To address this void in cancer care, the National Comprehensive Cancer Network (NCCN) and the American Cancer Society (ACS) announced the release of Distress Treatment Guidelines for Patients. The 32-page booklet - which is available free in English and Spanish at NCCN's Web site (http://www.nccn.org/patients/patient_gls/_english/_distress/contents.asp) - was developed by an NCCN panel of 23 cancer experts to enhance patients' lives, support patient-doctor communications, and increase the success of cancer therapies by increasing patient compliance with treatment plans.

The NCCN guidelines were initially developed to help clinicians respond to their patients' distress symptoms. However, "given the busy oncology offices today, there is often not enough time for doctors to ask about distress," noted Dr. Jimmie Holland, a psychiatrist at Memorial Sloan-Kettering Cancer Center, who chaired the NCCN panel. She has found that "most cancer patients are reluctant to bother the doctor and feel it would be a sign of weakness to mention their distress. These guidelines make it easy for patients to assess their level of distress and take positive steps to reduce it."

At the heart of the guidelines is a "Distress Thermometer," an easy-to-use screening tool to assess the level of patient distress (on a 0-10 scale). Patients are provided with a problem list to help pinpoint their reason(s) for distress. The list covers common problem areas such as: practical (housing or child care), family (dealing with children or partner), emotional (worry and sadness), spiritual or religious concerns (loss of faith), and physical (pain, diarrhea, or appetite).

The guidelines recommend that patients who score 5 or higher on the Distress Thermometer ask for referrals to mental health, social work, or pastoral services. The NCCN booklet also provides in-depth descriptions of psychosocial and practical problems that can occur during cancer treatment and resources that are available to help patients cope.

"We are very pleased to once again be collaborating with NCCN, this time on the Distress Treatment Guidelines for Patients," said Dr. Stephen Sener, president of ACS and vice chairman of the Department of Surgery at Evanston Northwestern Healthcare in Chicago. "By making these NCCN guidelines accessible, we are ensuring that patients and their caregivers will be on the same page when it comes to discussing the level of distress associated with cancer diagnosis and treatment."

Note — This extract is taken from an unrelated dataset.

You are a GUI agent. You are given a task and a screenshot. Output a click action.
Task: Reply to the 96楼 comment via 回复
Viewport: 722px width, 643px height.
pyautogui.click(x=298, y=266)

These guidelines were developed in response to, and to attempt to help NCI meet, the recommendations in the Institute of Medicine's report on improving quality care in cancer and in the President's Cancer Panel report on cancer survivorship for improved access to psychological support for cancer patients/survivors and their families across the course of care. NCI continues to play a key role in the direction and support of research to establish the evidence base for interventions with potential to improve the emotional and social well-being of those diagnosed with and treated for cancer.